Stored data:
◇ ◇ ◇ ◇ ◇ ◇ ◇

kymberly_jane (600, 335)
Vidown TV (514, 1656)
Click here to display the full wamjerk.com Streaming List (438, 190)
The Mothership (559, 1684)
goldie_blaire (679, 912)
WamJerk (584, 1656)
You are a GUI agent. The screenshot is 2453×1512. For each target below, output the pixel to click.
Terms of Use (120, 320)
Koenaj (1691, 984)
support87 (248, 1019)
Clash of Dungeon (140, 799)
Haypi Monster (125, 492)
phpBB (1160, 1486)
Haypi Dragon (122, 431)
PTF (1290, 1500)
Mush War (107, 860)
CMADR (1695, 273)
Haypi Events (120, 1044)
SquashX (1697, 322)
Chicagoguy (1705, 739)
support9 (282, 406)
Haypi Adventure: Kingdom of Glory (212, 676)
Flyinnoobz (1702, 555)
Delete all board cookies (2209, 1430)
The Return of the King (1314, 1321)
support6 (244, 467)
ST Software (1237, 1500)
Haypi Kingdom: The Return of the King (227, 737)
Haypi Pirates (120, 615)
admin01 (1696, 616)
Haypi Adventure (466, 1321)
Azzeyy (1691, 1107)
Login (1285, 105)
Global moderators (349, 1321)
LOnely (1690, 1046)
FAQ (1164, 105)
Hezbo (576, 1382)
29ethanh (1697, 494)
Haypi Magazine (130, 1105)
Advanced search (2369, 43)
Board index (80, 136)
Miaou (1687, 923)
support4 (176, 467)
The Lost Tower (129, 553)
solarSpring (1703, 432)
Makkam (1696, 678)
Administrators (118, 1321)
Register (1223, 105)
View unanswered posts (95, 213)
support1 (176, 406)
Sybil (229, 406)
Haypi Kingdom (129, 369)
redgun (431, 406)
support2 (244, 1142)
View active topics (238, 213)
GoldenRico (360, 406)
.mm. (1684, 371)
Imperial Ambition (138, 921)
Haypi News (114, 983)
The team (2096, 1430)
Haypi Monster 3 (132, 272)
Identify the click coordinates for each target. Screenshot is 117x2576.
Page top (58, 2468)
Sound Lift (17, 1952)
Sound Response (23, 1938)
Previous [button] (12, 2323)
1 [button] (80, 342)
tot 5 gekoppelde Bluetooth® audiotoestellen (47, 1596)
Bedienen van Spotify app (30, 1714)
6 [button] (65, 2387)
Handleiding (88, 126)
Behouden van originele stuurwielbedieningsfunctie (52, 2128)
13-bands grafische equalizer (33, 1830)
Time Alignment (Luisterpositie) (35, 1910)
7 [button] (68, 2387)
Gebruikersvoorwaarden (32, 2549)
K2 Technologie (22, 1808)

◇ ◇ ◇ ◇ ◇ ◇ ◇

▸ INSTRUCTIONS FOR THE TASK
List every line above that holds the word "each".

▸ RESPONSE TO THE EXERCISE
You are a GUI agent. The screenshot is 2453×1512. For each target below, output the pixel to click.
Identify the click coordinates for each target. Screenshot is 117x2576.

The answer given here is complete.